Saved data entries:

• • • •

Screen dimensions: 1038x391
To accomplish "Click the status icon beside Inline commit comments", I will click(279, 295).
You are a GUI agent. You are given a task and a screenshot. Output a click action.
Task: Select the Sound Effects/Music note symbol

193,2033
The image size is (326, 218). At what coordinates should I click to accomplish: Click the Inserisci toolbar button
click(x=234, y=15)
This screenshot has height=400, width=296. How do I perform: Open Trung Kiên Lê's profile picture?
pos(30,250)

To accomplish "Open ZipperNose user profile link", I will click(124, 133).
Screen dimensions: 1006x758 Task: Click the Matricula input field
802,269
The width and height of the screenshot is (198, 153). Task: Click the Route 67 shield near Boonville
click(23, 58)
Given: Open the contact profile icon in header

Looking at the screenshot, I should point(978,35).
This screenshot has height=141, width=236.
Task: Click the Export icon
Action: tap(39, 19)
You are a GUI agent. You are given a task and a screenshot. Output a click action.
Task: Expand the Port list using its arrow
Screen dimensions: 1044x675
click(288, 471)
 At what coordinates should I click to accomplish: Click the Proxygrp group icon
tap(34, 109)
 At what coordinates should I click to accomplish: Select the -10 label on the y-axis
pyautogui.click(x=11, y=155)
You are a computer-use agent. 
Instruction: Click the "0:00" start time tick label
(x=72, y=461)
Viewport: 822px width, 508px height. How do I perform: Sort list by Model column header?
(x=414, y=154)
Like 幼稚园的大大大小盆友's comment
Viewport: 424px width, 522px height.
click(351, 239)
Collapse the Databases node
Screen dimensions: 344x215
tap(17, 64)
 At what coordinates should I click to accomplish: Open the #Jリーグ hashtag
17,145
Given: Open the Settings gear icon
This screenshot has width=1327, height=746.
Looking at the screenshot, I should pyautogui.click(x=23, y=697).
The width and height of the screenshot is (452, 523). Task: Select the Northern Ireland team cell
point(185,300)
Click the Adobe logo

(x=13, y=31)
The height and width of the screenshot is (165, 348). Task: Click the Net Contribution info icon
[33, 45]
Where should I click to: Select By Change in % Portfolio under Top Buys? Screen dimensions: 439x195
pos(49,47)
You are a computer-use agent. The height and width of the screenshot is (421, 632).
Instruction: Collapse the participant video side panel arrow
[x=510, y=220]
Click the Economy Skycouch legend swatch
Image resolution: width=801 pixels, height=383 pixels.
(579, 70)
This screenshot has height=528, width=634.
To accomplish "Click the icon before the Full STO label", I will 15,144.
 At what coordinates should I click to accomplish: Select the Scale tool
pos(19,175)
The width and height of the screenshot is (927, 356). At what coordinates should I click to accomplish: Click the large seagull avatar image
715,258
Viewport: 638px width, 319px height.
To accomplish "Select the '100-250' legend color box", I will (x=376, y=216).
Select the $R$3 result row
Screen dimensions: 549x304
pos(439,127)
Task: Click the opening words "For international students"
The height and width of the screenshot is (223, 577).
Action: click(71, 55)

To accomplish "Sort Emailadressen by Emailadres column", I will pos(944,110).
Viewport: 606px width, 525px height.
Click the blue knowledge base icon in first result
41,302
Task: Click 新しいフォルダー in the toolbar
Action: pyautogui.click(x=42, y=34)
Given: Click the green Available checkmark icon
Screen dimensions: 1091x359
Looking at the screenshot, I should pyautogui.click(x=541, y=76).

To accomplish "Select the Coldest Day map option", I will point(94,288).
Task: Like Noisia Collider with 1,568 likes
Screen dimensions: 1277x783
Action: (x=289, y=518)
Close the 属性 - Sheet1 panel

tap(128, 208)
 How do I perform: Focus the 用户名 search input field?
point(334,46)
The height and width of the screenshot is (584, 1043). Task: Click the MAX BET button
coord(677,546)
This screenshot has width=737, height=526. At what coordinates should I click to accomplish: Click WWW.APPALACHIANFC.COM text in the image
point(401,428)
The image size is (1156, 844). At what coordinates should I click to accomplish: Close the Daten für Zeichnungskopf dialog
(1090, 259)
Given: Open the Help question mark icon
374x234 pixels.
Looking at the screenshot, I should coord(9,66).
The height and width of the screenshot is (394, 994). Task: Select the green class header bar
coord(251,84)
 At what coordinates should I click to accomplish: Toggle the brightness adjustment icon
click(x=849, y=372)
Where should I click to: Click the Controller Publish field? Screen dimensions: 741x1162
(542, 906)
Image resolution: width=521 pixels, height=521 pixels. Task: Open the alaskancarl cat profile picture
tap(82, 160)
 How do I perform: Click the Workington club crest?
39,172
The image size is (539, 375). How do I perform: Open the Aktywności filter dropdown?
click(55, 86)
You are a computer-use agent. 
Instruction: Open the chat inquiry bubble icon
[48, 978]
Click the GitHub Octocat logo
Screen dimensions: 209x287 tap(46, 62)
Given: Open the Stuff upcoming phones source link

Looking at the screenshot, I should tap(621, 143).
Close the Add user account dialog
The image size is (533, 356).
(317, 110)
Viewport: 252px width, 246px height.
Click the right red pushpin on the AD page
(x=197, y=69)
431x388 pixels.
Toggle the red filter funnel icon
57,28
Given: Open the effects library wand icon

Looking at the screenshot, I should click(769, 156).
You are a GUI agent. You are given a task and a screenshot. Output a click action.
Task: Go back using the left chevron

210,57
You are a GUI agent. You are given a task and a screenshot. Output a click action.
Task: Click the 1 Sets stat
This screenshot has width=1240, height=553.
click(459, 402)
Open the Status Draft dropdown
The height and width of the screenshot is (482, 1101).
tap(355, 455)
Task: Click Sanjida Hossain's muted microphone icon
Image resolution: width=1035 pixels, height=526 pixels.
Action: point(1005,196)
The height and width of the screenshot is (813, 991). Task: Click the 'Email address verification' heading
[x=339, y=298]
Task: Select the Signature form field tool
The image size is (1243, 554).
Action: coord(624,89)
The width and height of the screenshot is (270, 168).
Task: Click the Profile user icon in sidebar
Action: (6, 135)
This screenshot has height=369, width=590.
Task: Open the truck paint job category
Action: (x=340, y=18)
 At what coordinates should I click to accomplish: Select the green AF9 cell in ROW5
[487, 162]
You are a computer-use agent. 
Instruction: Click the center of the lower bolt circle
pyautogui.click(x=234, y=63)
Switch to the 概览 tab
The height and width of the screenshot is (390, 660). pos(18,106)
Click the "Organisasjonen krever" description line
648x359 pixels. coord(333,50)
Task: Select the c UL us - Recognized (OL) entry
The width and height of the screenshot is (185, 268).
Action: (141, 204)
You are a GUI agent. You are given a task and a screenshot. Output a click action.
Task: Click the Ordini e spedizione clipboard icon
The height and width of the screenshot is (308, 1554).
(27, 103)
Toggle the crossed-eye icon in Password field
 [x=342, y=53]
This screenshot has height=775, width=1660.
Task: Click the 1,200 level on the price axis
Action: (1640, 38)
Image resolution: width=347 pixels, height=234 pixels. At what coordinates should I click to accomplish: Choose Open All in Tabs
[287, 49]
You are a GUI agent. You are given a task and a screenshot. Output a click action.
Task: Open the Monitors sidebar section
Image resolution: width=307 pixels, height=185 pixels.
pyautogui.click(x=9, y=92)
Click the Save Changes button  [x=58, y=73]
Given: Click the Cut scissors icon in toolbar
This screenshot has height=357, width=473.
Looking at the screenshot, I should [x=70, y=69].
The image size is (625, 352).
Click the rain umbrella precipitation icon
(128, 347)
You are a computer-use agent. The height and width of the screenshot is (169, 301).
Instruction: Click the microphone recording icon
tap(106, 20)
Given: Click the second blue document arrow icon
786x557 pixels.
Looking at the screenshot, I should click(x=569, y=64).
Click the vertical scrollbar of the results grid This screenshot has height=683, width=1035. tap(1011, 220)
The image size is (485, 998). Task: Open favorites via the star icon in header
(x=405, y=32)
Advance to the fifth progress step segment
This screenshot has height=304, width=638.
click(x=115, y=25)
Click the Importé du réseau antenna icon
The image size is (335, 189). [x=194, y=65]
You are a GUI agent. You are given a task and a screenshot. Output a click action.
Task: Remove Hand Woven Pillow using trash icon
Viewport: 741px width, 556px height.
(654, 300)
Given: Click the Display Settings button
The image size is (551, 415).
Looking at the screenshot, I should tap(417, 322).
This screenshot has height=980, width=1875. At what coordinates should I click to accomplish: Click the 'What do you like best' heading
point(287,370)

• • • •

PROBLEM DESCRIPTION: Find each line of the data above that holds the word "Settings", then copy it.

RESULT OF THE TASK:
Given: Open the Settings gear icon
Given: Click the Display Settings button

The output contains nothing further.